The terrible recent events in Paris led the French authorities to cancel the planned protests there on 29 November and 12 December. This has happened at the same time as a wave of extrajudicial raids by French police, overwhelmingly targeted at Muslims and migrants.

 The organisers of the civil society mobilisations are still encouraging those planning to be in Paris for the COP to come make their voices heard, alongside French activists resisting the militarist, repressive and racist response of their government to the recent tragedy.

 


 

[1] This figure is derived from 13 existing coal fired stations with a total rating of 34.95GWe and 7 AGR stations with a (reduced load) rating of 11.3GWe.

[2] Based on a coal equivalent estimate of 1 tonne bituminous steam coal equals 716.3 Cu metres of natural gas.

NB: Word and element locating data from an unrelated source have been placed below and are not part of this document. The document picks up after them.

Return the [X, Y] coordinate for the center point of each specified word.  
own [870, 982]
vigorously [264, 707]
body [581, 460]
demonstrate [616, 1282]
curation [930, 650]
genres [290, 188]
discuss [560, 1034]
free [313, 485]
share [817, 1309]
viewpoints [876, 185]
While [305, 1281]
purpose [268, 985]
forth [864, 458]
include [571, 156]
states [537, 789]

[3] A report by Bloomberg New Energy Finance, London, March 2010 suggested that by 2040 UK base load power would be c.40% nuclear with gas with CCS making up around 10-15%. This would put nuclear capacity at around 31GWe from 30 reactors sited in 15 stations. In this scenario renewables made up from solar, wind, wave and ‘other’ would comprise only 15% of overall capacity.

[4] “The polluter pays” meaning the consumer was set down as a regulatory benchmark at the Hinkley Point C nuclear inquiry when it was conceded that decommissioning costs should be funded through energy bills.